If technical details aren't forthcoming, at least provide some sample data, which can be totally fake and lawsuit-free. The dataset has to be chunked up anyway for downloading. Hard to imagine that a few laptop-sized chunks couldn't be carved off safely for use by the general public. Even a few examples in text might help to see if the dataset is worth exploring.

And what about metadata? Starting with metadata about the parts of the download. Let me grab the readme, schema, sample data and metadata in a small package, and then start in on big chunks of data.

And why a big download at all? (as opposed to EBS snapshot or the like?)

Again, I don't mean impune the fine folks at Yahoo. But I can't help thinking that an archive half the size but twice as open and self-descriptive would have been better.

Repost - The Quartz guide to bad data

There was a really great post by the staff at Quartz last month that I missed somehow. It details 43 different ways that your dataset could need fixing. Though written from a reporter's perspective, it's a great checklist for anybody working with datasets.

'The Quartz guide to bad data' on GitHub

Our first (kinda lame) GitHub repository

I love Bootstrap. I love putting together a quick polished UI without having to fight browser quirks. So I reach for Bootstrap, Bootswatch themes, and PNotify (Bootstrap-friendly notifications) whenever possible. As I'm usually using these libraries together, why not treat them as a single unit?


I'm going to have to maintain this "distribution" whether I choose to give it a name or share it. I'll be upgrading and testing those components together as a unit either way. A single bundle would help me in building multiple sites even if it's not a huge help to anybody else. Granted this distribution is arguably lame...it doesn't introduce anything new, just bundles existing code. Should I really bother to share this?

In my mind, yes. There's no extra cost associated with sharing, especially as GitHub provides public repos for free. I might save somebody a little time. I might have ideas to tweak or customize down the road, making this distribution less generic and more interesting. In a larger sense, this is a precedent for how we intend to participate in the open-source community. Are we contributors, or just lurkers? Let's err toward contributing!

resurfaceio/bootdarkly on GitHub

Starting from scratch, yikes!

Starting a business has been my quiet dream for a while now. Not for lack of enjoyment in my work in recent years, far from it. My last company (Xaffire) was a great ride. We went from tiny startup (20 people) to part of Quest Software (4k people) to part of Dell (>100k people). I grew to love working as part of an international team, having the freedom to follow my own research, and representing my group at public events. All this conspired to keep the dream of my own business on the back burner...but that couldn't last forever.

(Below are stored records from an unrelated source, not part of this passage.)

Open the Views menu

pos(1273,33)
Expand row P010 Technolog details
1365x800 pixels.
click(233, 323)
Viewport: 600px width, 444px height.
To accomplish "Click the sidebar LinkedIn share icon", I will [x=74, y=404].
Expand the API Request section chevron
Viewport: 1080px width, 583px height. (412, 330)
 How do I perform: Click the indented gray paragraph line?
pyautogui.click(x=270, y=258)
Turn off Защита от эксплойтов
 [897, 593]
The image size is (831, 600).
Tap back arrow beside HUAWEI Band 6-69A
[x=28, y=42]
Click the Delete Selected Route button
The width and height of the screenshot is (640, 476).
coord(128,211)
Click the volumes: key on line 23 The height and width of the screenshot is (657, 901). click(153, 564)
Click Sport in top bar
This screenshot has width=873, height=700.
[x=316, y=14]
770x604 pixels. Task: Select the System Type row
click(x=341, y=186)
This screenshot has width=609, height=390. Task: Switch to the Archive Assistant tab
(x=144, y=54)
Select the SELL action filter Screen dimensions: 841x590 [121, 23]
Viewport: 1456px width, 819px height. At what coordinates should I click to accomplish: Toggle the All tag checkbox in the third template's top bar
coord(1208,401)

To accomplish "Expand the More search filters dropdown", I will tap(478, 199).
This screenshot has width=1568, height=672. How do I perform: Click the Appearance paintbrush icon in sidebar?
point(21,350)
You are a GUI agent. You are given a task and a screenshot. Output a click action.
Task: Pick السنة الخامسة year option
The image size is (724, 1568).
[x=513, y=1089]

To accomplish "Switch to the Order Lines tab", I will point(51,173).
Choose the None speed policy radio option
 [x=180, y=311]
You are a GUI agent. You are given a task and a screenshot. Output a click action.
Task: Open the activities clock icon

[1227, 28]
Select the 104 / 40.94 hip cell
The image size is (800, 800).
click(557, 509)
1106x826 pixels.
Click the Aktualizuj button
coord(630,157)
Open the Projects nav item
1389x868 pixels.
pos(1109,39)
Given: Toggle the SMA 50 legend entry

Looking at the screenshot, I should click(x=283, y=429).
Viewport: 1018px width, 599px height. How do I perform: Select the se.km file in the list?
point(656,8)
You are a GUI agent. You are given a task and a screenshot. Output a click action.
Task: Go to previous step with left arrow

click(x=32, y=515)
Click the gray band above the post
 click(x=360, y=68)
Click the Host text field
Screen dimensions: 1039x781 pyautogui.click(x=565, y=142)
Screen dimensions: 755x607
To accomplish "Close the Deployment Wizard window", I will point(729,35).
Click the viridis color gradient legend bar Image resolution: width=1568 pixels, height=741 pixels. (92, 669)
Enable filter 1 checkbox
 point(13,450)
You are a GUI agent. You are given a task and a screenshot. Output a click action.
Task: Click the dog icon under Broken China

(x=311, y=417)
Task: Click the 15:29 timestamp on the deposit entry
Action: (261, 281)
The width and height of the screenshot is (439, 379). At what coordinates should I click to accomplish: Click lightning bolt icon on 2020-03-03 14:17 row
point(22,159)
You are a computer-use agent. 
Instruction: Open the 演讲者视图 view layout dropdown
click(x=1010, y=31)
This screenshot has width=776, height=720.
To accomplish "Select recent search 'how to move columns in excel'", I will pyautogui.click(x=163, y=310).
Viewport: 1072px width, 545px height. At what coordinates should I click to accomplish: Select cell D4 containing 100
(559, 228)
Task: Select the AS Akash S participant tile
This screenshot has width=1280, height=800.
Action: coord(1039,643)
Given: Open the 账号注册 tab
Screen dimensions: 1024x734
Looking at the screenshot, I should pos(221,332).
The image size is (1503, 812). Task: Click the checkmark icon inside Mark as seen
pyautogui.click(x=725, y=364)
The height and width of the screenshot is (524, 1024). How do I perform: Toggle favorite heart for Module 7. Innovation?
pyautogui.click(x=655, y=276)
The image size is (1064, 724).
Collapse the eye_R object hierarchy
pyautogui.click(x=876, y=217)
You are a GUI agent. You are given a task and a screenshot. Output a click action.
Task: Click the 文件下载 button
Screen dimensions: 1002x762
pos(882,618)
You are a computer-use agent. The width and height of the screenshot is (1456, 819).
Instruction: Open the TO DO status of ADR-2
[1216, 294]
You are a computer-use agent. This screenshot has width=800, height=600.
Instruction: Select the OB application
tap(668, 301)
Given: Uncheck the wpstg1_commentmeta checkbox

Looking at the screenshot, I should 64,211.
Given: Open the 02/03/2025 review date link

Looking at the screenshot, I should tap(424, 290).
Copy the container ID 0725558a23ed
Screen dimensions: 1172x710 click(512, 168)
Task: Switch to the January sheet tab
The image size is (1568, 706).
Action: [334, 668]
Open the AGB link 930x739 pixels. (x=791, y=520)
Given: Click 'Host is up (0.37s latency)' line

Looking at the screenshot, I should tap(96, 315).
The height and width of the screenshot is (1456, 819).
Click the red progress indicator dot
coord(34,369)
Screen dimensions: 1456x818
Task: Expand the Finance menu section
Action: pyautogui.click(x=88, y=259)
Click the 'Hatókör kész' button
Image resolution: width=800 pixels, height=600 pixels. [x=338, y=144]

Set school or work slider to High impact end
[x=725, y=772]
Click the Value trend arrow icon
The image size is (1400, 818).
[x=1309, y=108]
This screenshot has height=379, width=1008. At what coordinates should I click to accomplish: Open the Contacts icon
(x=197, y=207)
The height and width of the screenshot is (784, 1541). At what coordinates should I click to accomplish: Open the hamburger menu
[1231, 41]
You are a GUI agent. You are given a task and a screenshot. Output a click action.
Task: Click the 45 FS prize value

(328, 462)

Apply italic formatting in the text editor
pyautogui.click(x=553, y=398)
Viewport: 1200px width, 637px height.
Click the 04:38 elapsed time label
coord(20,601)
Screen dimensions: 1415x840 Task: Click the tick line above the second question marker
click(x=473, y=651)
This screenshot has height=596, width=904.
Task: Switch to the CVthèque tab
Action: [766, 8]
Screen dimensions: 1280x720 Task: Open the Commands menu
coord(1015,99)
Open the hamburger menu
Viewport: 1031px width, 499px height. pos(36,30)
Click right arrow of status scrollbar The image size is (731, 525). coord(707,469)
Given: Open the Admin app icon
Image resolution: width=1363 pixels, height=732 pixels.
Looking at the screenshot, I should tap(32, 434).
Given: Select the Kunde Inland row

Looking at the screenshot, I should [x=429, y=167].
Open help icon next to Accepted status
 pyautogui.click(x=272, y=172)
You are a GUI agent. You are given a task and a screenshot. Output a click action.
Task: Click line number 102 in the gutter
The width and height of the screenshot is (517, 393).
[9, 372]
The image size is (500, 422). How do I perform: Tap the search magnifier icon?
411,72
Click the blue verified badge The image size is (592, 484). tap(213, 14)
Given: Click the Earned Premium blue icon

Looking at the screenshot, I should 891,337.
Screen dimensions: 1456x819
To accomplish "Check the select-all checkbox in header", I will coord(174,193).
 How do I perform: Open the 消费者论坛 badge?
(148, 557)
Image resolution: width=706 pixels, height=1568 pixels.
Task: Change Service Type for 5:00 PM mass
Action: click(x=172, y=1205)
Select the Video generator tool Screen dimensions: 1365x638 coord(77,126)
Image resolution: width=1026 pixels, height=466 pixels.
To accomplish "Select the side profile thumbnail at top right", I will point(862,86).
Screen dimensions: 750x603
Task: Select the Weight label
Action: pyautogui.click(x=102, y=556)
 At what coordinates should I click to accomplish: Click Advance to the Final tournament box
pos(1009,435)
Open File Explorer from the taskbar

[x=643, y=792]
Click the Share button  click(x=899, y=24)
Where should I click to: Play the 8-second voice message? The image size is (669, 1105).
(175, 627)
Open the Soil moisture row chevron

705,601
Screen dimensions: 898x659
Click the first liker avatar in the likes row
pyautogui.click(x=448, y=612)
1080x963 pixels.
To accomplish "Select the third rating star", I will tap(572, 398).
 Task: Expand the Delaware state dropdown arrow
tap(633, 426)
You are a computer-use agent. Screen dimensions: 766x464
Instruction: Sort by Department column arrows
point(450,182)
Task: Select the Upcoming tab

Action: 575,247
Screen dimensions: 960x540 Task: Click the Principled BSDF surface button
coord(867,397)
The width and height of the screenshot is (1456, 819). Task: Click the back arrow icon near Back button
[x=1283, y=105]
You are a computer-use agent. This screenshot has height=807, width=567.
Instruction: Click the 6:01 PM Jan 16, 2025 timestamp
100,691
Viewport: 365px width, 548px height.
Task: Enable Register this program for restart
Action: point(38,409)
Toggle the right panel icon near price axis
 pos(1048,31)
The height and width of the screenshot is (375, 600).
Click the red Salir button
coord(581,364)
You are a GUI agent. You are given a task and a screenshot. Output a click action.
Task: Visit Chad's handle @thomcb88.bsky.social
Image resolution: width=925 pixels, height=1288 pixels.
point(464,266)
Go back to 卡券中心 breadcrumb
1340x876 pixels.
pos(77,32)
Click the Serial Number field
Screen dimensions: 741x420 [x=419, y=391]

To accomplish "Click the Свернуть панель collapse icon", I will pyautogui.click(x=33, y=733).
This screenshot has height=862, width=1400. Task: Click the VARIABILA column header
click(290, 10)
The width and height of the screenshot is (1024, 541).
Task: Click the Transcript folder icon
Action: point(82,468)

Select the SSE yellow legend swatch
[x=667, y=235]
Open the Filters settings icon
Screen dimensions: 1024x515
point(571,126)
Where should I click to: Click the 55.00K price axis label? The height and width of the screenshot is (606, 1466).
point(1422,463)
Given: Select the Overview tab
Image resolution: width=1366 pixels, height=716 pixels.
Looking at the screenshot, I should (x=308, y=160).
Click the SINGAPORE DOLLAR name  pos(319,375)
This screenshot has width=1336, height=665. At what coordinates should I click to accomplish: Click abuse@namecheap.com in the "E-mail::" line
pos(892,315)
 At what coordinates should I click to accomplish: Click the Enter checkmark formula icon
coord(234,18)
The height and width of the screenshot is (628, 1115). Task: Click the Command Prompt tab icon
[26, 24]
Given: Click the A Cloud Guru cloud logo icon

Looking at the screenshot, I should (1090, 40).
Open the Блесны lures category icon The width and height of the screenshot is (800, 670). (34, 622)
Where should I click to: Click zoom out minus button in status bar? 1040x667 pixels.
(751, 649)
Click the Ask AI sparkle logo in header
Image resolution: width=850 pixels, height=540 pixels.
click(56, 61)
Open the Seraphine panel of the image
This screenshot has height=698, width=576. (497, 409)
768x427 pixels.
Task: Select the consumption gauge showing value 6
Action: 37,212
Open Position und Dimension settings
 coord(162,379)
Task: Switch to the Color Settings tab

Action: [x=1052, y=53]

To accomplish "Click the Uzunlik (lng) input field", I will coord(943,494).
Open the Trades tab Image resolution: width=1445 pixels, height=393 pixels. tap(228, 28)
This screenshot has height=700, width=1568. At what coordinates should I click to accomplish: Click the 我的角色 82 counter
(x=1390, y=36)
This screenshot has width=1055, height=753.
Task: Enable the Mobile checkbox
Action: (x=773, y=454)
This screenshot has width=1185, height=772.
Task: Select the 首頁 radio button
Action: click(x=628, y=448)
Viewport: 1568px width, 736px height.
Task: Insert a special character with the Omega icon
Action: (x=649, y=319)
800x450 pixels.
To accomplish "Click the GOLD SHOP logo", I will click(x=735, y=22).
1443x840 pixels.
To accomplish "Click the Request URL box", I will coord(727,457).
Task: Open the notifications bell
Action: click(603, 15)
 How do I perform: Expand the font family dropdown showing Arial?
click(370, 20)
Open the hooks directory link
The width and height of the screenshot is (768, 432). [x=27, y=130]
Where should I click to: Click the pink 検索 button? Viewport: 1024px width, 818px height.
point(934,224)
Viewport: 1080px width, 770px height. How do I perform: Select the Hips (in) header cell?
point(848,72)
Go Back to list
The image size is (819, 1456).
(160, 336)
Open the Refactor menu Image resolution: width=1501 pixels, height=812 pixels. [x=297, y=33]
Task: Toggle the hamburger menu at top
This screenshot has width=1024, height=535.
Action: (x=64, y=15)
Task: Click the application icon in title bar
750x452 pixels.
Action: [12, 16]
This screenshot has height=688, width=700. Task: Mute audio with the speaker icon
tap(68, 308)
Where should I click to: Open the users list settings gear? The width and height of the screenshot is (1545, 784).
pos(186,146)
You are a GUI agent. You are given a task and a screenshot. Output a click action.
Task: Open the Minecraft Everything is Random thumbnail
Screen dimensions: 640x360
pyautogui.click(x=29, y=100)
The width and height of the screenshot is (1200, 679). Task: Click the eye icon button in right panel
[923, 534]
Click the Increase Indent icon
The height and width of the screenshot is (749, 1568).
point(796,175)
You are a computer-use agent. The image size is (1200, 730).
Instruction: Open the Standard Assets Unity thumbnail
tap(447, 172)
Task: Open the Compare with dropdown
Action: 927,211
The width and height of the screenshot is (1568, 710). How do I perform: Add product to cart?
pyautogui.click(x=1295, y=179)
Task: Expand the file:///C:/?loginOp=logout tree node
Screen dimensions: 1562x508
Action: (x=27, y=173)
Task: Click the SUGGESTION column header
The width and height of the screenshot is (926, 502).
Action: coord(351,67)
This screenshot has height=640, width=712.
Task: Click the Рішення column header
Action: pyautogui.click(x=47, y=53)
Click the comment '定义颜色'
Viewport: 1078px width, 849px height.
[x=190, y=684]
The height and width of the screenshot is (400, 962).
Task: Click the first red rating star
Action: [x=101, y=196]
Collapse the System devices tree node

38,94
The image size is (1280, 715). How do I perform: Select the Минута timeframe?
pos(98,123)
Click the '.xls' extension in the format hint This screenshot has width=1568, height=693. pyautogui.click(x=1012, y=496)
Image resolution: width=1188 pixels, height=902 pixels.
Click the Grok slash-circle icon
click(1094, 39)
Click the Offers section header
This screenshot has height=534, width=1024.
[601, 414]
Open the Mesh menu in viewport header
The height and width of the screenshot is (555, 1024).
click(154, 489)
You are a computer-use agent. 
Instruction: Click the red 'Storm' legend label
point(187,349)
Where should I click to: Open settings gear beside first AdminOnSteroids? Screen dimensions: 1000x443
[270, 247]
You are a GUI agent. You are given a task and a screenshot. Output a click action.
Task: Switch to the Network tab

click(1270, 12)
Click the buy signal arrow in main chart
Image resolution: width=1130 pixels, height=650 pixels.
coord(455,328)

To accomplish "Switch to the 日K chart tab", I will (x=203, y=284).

Dell is a big company in big transition, and I was laid off (as part of a much larger layoff) in November 2015. It was a bit of a shock initially, but no hard feelings. I have many friends at Dell for whom I wish the best. If this event is what put me on track to owning my own business, I'm grateful for it.

Obviously a lot has changed in the decade since Xaffire was a startup. Monitoring/logging tools that rely on packet sniffing (like TeaLeaf, Coradiant, and Xaffire) have seen their time in the sun dimmed by surging numbers of cloud deployments. Newer user recording tools (like Clicktale, Inspectlet, and Lucky Orange) are available for customers running in cloud environments. At this point, it is a leap of faith that resurface.io can carve out a distinct niche, but obvious that doing so requires a re-think from first principles.

So I find myself starting from scratch: without any other contributors, without any inventions or intellectual property, without any intent to violate agreements to my former employer, and without any really firm ideas yet about positioning or implementation or go-to-market strategy. All I have is a domain name, an exceedingly vague tagline, and the drive to explore what comes next. This could be a stroke of genius, or utter folly...but you gotta start somewhere, right?